▶ **The task**:
What is needed is a word-for-word copy of the records below.

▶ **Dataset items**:
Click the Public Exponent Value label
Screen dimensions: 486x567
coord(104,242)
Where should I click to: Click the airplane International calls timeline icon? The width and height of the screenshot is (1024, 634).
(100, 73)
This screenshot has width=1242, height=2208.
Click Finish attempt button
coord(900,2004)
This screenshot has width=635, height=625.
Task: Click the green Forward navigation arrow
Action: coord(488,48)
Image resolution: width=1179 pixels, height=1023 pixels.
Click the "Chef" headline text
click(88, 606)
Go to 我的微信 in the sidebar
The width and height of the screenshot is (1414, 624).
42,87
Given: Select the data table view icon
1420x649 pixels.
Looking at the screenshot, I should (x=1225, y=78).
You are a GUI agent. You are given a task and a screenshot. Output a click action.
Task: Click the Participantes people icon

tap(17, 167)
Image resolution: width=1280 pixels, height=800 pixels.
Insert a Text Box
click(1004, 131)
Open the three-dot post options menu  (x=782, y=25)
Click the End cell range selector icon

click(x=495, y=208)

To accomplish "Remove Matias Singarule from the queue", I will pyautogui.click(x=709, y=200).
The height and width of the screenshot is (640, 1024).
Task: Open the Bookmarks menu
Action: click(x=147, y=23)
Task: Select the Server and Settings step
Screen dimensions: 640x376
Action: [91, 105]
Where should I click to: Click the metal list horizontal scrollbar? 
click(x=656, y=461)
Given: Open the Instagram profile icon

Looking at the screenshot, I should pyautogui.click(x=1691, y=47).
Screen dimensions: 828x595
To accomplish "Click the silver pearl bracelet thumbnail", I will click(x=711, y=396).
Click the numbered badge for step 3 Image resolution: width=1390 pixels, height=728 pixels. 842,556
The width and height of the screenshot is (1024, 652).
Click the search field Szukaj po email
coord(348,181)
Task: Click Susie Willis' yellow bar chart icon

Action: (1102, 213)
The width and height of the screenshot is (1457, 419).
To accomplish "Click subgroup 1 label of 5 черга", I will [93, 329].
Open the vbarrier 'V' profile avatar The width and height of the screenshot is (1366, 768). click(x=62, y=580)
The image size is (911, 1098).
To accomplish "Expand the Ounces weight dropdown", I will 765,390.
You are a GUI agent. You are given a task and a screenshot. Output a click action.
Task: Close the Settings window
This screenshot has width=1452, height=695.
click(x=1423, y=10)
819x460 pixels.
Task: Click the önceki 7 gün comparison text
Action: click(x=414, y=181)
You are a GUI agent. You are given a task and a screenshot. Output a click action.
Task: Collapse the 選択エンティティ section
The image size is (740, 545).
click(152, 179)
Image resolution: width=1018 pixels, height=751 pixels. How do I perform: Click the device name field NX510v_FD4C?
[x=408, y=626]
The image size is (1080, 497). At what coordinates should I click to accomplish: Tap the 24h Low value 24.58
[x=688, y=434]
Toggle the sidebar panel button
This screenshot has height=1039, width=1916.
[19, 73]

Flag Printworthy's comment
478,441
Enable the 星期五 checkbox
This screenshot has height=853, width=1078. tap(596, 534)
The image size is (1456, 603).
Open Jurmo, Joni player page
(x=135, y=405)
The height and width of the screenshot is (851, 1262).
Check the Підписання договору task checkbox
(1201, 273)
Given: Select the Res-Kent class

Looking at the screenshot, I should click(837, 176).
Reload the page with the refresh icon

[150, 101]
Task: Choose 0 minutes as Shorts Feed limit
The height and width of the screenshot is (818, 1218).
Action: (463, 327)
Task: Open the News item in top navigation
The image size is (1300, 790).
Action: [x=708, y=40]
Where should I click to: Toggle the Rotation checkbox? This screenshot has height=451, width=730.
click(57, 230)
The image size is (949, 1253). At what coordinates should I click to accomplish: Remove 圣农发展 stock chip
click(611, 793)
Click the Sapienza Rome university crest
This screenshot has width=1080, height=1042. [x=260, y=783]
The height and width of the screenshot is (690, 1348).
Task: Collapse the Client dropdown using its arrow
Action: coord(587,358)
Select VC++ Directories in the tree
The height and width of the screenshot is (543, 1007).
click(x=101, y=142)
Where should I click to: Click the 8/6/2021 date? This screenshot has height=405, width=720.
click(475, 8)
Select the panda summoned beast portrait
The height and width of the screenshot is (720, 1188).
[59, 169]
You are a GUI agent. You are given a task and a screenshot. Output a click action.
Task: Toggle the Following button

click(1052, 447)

▶ **Exercise response**:
Click the Public Exponent Value label
Screen dimensions: 486x567
coord(104,242)
Where should I click to: Click the airplane International calls timeline icon? The width and height of the screenshot is (1024, 634).
(100, 73)
This screenshot has width=1242, height=2208.
Click Finish attempt button
coord(900,2004)
This screenshot has width=635, height=625.
Task: Click the green Forward navigation arrow
Action: coord(488,48)
Image resolution: width=1179 pixels, height=1023 pixels.
Click the "Chef" headline text
click(88, 606)
Go to 我的微信 in the sidebar
The width and height of the screenshot is (1414, 624).
42,87
Given: Select the data table view icon
1420x649 pixels.
Looking at the screenshot, I should (x=1225, y=78).
You are a GUI agent. You are given a task and a screenshot. Output a click action.
Task: Click the Participantes people icon

tap(17, 167)
Image resolution: width=1280 pixels, height=800 pixels.
Insert a Text Box
click(1004, 131)
Open the three-dot post options menu  (x=782, y=25)
Click the End cell range selector icon

click(x=495, y=208)

To accomplish "Remove Matias Singarule from the queue", I will pyautogui.click(x=709, y=200).
The height and width of the screenshot is (640, 1024).
Task: Open the Bookmarks menu
Action: click(x=147, y=23)
Task: Select the Server and Settings step
Screen dimensions: 640x376
Action: [91, 105]
Where should I click to: Click the metal list horizontal scrollbar? 
click(x=656, y=461)
Given: Open the Instagram profile icon

Looking at the screenshot, I should pyautogui.click(x=1691, y=47).
Screen dimensions: 828x595
To accomplish "Click the silver pearl bracelet thumbnail", I will click(x=711, y=396).
Click the numbered badge for step 3 Image resolution: width=1390 pixels, height=728 pixels. 842,556
The width and height of the screenshot is (1024, 652).
Click the search field Szukaj po email
coord(348,181)
Task: Click Susie Willis' yellow bar chart icon

Action: (1102, 213)
The width and height of the screenshot is (1457, 419).
To accomplish "Click subgroup 1 label of 5 черга", I will [93, 329].
Open the vbarrier 'V' profile avatar The width and height of the screenshot is (1366, 768). click(x=62, y=580)
The image size is (911, 1098).
To accomplish "Expand the Ounces weight dropdown", I will 765,390.
You are a GUI agent. You are given a task and a screenshot. Output a click action.
Task: Close the Settings window
This screenshot has width=1452, height=695.
click(x=1423, y=10)
819x460 pixels.
Task: Click the önceki 7 gün comparison text
Action: click(x=414, y=181)
You are a GUI agent. You are given a task and a screenshot. Output a click action.
Task: Collapse the 選択エンティティ section
The image size is (740, 545).
click(152, 179)
Image resolution: width=1018 pixels, height=751 pixels. How do I perform: Click the device name field NX510v_FD4C?
[x=408, y=626]
The image size is (1080, 497). At what coordinates should I click to accomplish: Tap the 24h Low value 24.58
[x=688, y=434]
Toggle the sidebar panel button
This screenshot has height=1039, width=1916.
[19, 73]

Flag Printworthy's comment
478,441
Enable the 星期五 checkbox
This screenshot has height=853, width=1078. tap(596, 534)
The image size is (1456, 603).
Open Jurmo, Joni player page
(x=135, y=405)
The height and width of the screenshot is (851, 1262).
Check the Підписання договору task checkbox
(1201, 273)
Given: Select the Res-Kent class

Looking at the screenshot, I should click(837, 176).
Reload the page with the refresh icon

[150, 101]
Task: Choose 0 minutes as Shorts Feed limit
The height and width of the screenshot is (818, 1218).
Action: (463, 327)
Task: Open the News item in top navigation
The image size is (1300, 790).
Action: [x=708, y=40]
Where should I click to: Toggle the Rotation checkbox? This screenshot has height=451, width=730.
click(57, 230)
The image size is (949, 1253). At what coordinates should I click to accomplish: Remove 圣农发展 stock chip
click(611, 793)
Click the Sapienza Rome university crest
This screenshot has width=1080, height=1042. [x=260, y=783]
The height and width of the screenshot is (690, 1348).
Task: Collapse the Client dropdown using its arrow
Action: coord(587,358)
Select VC++ Directories in the tree
The height and width of the screenshot is (543, 1007).
click(x=101, y=142)
Where should I click to: Click the 8/6/2021 date? This screenshot has height=405, width=720.
click(475, 8)
Select the panda summoned beast portrait
The height and width of the screenshot is (720, 1188).
[59, 169]
You are a GUI agent. You are given a task and a screenshot. Output a click action.
Task: Toggle the Following button

click(1052, 447)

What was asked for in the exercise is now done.